→ **Provided information**:

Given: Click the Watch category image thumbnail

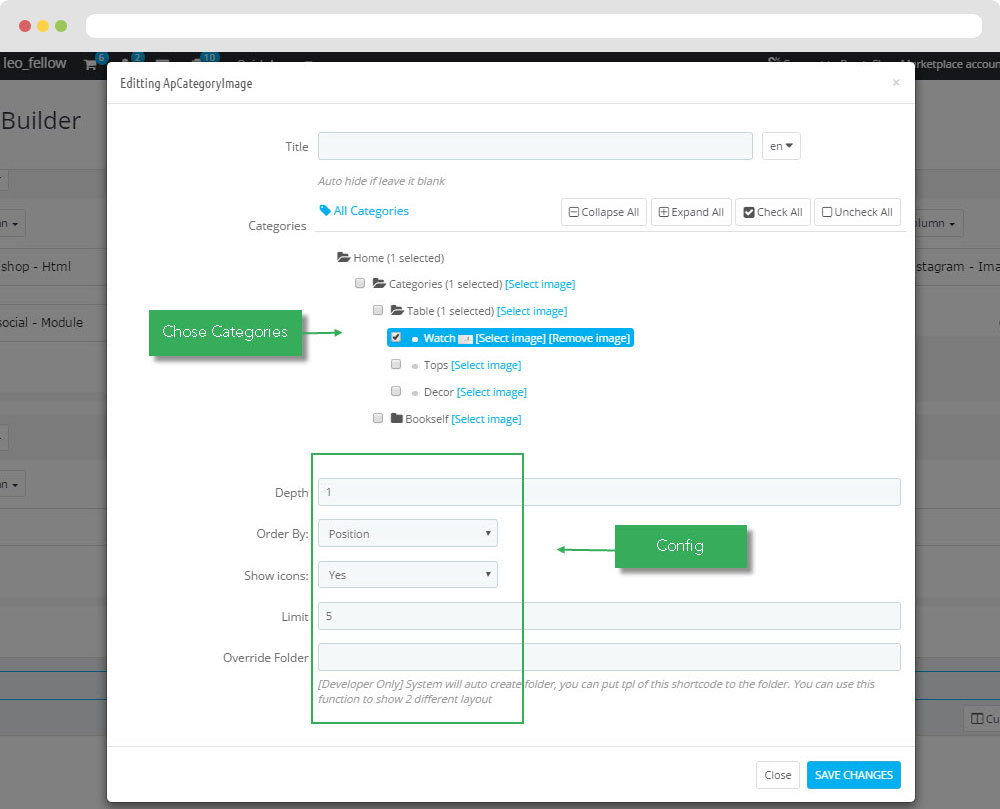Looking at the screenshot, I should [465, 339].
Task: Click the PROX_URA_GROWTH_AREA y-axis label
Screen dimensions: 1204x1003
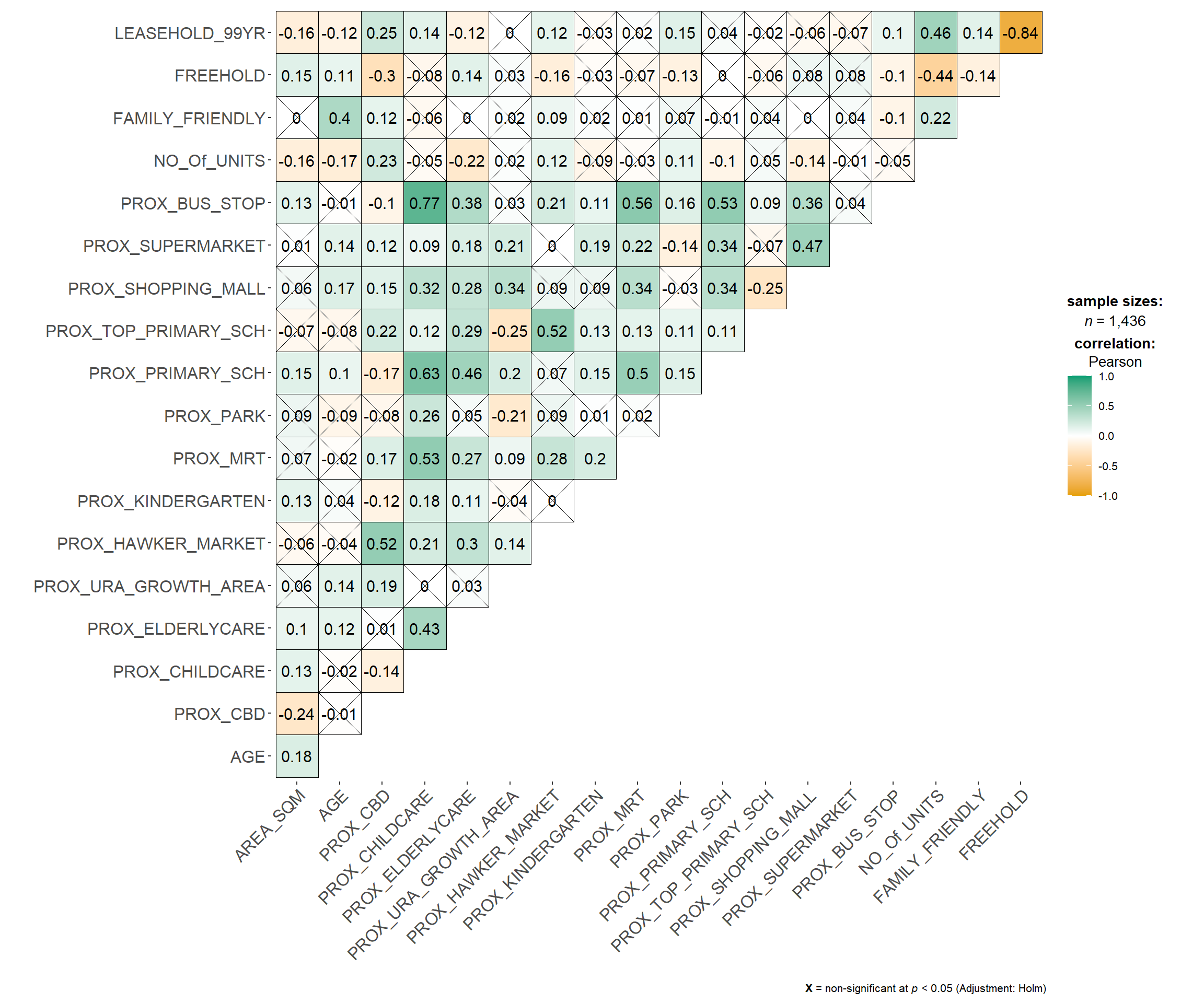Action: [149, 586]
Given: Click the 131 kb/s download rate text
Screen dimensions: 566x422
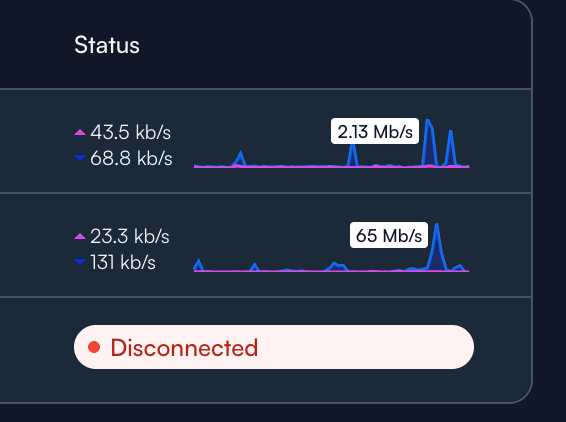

→ **Request**:
Retype every line of the records above word for word, leaving out the pictures.

→ **The completed task**:
Given: Click the Watch category image thumbnail

Looking at the screenshot, I should [465, 339].
Task: Click the PROX_URA_GROWTH_AREA y-axis label
Screen dimensions: 1204x1003
Action: [149, 586]
Given: Click the 131 kb/s download rate text
Screen dimensions: 566x422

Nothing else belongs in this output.